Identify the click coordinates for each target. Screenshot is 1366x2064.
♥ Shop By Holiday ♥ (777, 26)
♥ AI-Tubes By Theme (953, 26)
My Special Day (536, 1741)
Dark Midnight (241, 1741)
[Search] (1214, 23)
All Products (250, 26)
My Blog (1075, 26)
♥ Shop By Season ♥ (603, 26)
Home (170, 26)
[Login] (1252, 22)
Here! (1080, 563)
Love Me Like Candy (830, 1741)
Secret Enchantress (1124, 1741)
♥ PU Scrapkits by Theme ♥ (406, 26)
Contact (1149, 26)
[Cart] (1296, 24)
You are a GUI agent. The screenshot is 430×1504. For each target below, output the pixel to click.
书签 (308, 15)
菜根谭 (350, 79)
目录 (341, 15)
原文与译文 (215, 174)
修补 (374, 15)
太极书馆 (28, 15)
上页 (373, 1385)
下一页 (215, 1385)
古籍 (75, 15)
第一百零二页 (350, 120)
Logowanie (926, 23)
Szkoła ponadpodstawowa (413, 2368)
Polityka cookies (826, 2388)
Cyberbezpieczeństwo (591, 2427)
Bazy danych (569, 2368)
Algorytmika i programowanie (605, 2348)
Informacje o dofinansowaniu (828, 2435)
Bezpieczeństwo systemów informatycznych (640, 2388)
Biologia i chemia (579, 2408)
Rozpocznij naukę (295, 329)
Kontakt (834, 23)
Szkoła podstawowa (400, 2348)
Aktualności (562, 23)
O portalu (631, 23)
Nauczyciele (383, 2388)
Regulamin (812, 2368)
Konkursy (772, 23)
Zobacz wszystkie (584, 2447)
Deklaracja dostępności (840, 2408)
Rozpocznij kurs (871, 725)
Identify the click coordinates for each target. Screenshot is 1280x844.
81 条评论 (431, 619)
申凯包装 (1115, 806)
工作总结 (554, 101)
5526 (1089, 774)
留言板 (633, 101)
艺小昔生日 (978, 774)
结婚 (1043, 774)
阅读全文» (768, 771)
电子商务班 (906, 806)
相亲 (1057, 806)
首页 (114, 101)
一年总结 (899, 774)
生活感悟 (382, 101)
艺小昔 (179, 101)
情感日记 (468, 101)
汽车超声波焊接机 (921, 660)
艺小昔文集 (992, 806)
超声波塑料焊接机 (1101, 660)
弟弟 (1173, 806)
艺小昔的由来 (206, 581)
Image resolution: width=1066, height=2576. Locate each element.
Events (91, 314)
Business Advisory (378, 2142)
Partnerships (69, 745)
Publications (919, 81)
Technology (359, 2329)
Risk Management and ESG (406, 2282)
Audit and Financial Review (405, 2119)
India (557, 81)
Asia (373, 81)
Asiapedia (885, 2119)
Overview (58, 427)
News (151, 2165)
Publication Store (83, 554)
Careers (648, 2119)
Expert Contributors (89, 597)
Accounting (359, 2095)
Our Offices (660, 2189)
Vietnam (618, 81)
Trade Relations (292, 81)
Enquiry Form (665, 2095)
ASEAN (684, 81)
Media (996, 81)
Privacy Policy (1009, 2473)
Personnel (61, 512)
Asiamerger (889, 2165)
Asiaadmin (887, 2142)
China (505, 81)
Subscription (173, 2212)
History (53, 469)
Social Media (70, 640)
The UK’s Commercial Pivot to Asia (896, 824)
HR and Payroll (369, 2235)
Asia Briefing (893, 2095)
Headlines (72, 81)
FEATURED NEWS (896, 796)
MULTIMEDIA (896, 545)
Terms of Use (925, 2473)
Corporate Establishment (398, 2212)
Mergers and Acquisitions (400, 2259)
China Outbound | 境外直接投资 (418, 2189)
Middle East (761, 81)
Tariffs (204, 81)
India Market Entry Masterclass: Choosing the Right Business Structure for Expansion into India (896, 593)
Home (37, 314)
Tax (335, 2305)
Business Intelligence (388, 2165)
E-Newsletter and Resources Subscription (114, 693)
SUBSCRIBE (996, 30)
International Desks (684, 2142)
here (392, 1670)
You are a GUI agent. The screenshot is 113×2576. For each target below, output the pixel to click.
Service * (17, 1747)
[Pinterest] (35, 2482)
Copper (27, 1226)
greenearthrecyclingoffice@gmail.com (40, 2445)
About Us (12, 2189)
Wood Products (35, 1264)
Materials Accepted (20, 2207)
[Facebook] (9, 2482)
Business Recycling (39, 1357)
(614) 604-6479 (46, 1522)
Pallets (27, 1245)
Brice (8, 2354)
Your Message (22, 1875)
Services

Work instruction:
Search the data above for the string "pixel" and return every line that has it.

Exercise result:
You are a GUI agent. The screenshot is 430×1504. For each target below, output the pixel to click.
You are a GUI agent. The screenshot is 113×2576. For each target below, output the pixel to click.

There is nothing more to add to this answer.